Anticipations are high among farmers in the Mwea Irrigation Scheme, Kirinyaga County, as they project a landmark yield in rice production this season, continuing a year of bumper harvest across all crop categories.

The National Irrigation Authority forecasts that the harvest will surpass 160,000 metric tonnes, marking a significant improvement from last year’s 120,000 metric tonnes.

Innocent Ariemba, the scheme’s manager, has expressed optimism about the upcoming harvest, attributing the expected increase to enhanced farming techniques and the introduction of high-yield seeds.

Ariemba highlighted that the Mwea Irrigation Scheme, which encompasses the Mwea East and Mwea West sub-counties, has witnessed substantial growth since its inception in 1954.

Initially covering a mere 65 acres, the scheme now spans a gazetted area of 30,050 acres, with 22,000 acres dedicated to paddy rice cultivation.

The remainder of the land supports settlements, public utilities, and the cultivation of subsistence crops.

Ariemba detailed the concerted efforts made by the National Irrigation Authority to ensure the sustainability of water supply, crucial for rice farming. Initiatives include the distillation of water canals and ensuring continuous water flow to the farms from Thiba Dam.

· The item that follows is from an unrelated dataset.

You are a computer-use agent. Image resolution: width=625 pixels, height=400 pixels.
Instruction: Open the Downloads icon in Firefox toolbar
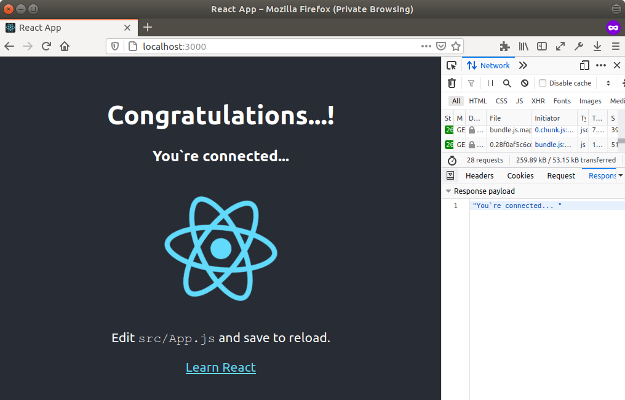click(x=597, y=46)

These measures are pivotal as the scheme prepares for its second planting season, with expectations of achieving a production rate of five tonnes per acreage thanks to new high-breed seeds.

Moreover, Ariemba pointed out that the farmers’ hard work is poised to pay off, thanks to the guaranteed market provided by the National Cereals and Produce Board, Kenya National Trading Corporation, Mwea Rice Growers Multi-purpose Cooperative Sacco, and various private rice millers.

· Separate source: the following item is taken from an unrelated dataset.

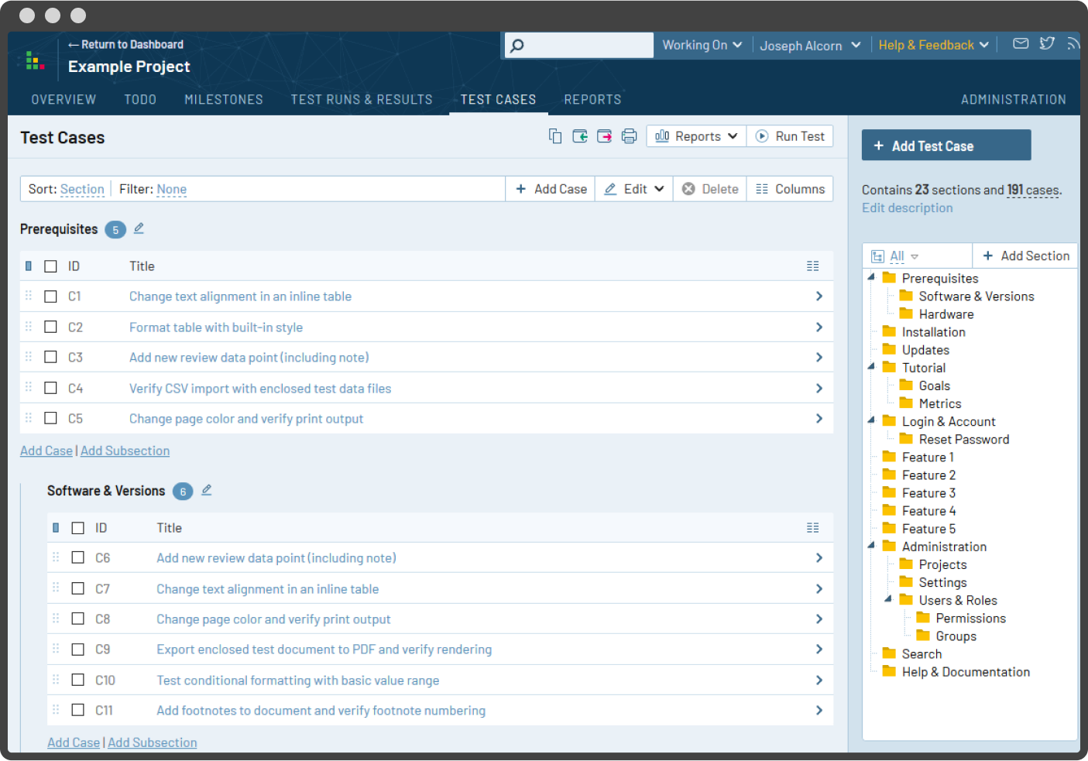Switch to the Milestones tab
Screen dimensions: 1088x761
coord(223,99)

These entities have committed to purchasing the harvested rice, ensuring that farmers benefit financially from their labor.

However, the scheme still faces challenges, notably the invasion of apple snails, which has become a significant concern for the farmers.

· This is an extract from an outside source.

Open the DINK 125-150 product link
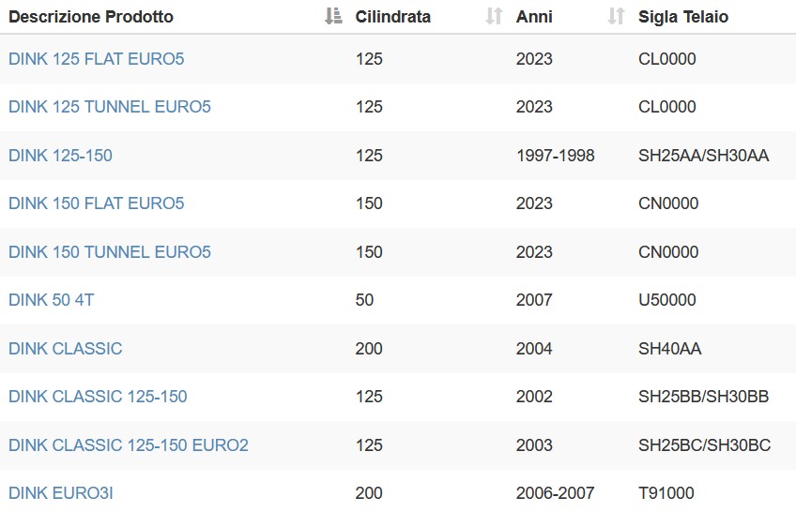 (60, 156)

Despite the government’s efforts to launch a pilot project aimed at eradicating the pests, the applied pesticides have proven ineffective.

Farmers have resorted to cultural practices, such as adjusting water levels, to combat this menace. Ariemba lamented the government’s struggle to control the snail invasion, which continues to impact the agricultural community adversely.

Mwea Rice Mills is one of the state agencies earmarked for privatization, with the government arguing that it’s input may have been needed decades ago, but now the private sector has caught up.